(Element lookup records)
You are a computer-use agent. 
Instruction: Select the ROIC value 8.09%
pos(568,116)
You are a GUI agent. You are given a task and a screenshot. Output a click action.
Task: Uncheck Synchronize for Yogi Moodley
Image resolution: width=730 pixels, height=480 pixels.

## What the task asks:
Output every line of the material as a JSON list of strings, one string per line, with blank lines omitted.

## Written response:
[
  "You are a computer-use agent. ",
  "Instruction: Select the ROIC value 8.09%",
  "pos(568,116)",
  "You are a GUI agent. You are given a task and a screenshot. Output a click action.",
  "Task: Uncheck Synchronize for Yogi Moodley",
  "Image resolution: width=730 pixels, height=480 pixels."
]